Archive for December, 2010

Dec 18 2010

Commercial Market Squid Fishery Closes December 17

Based on landings information and projections, Department of Fish and Game (DFG) biologists expected that the season’s harvest limit of 118,000 short tons of market squid would be reached by Friday, December 17. The squid fishing season runs from April through the following March of each year, and the fishery closure will remain in effect through March 31, 2011. This is the first season the harvest limit has been attained since it was implemented by the Fish and Game Commission in 2004 as part of the California Market Squid Fishery Management Plan.

Squid fishermen and processors have assisted DFG in tracking daily catches this fall, as record squid abundance signaled the likelihood of reaching the harvest limit, established to ensure the squid fishery does not expand beyond levels experienced in the 1990s. “The wetfish industry and California Wetfish Producers Association (CWPA) are very pleased to partner with DFG to ensure a sustainable market squid resource and fishery,” says California Wetfish Producers Association Executive Director Diane Pleschner-Steele.

**Data**:
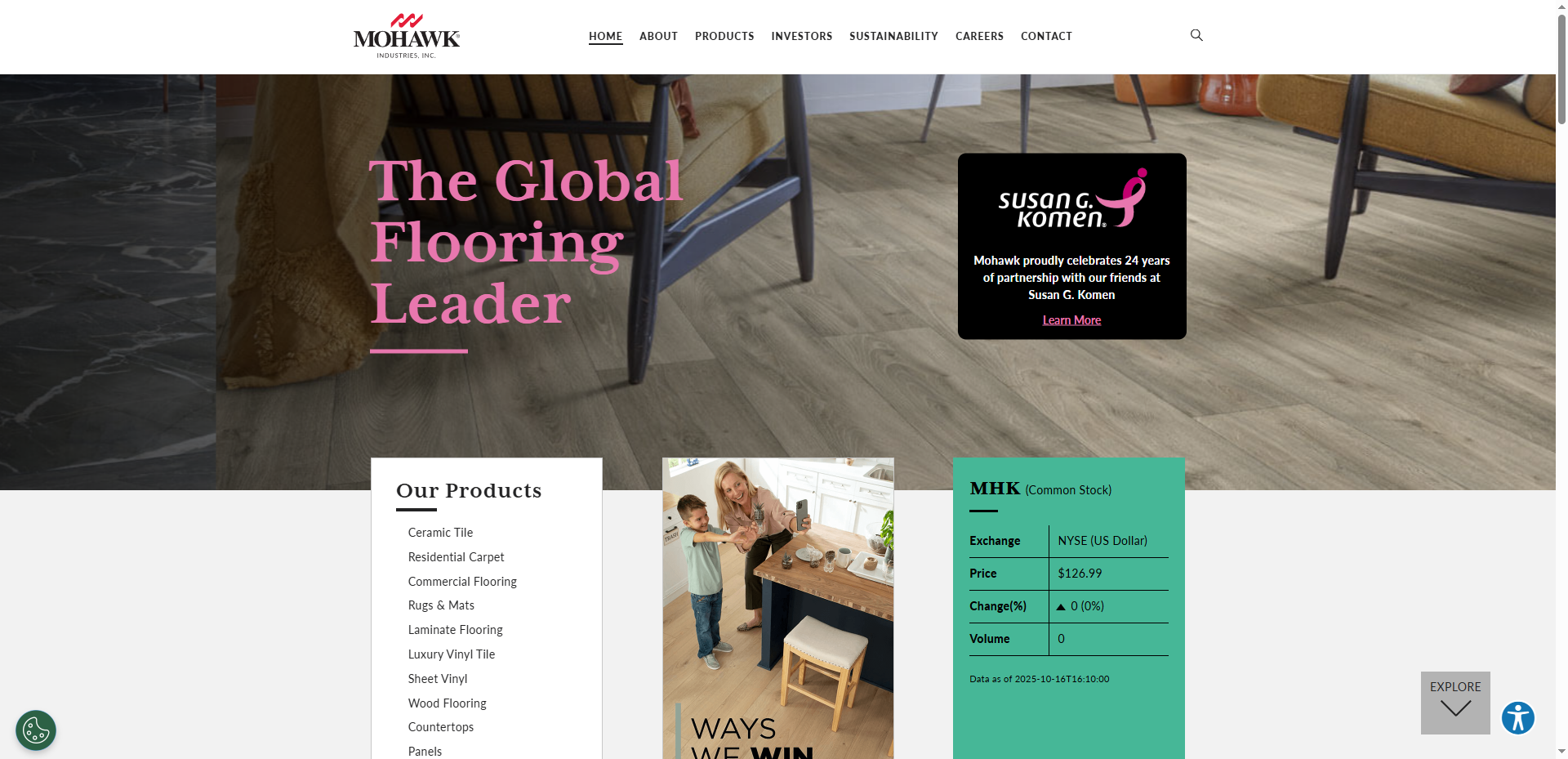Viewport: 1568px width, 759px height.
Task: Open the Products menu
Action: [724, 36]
--
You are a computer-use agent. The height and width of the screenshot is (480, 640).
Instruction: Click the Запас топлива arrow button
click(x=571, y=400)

**Problems to work on**:
1. Decide whether each statement agrees with the squid fishery article, answering yes or no for each and quoting the deciding words: (a) The squid fishing season runs from April through the following March. (b) The harvest limit had already been reached in an earlier season after it took effect in 2004. (c) The season's harvest limit for market squid is 118,000 short tons.
2. According to the squid fishery article, what purpose was the harvest limit established to serve?
Rely only on the squid fishery article in what comes next.

**Outputs for the tasks**:
1.
(a) Yes: "The squid fishing season runs from April through the following March of each year"
(b) No: "This is the first season the harvest limit has been attained since it was implemented by the Fish and Game Commission in 2004"
(c) Yes: "the season’s harvest limit of 118,000 short tons of market squid"

2. It was established to ensure the squid fishery does not expand beyond levels experienced in the 1990s.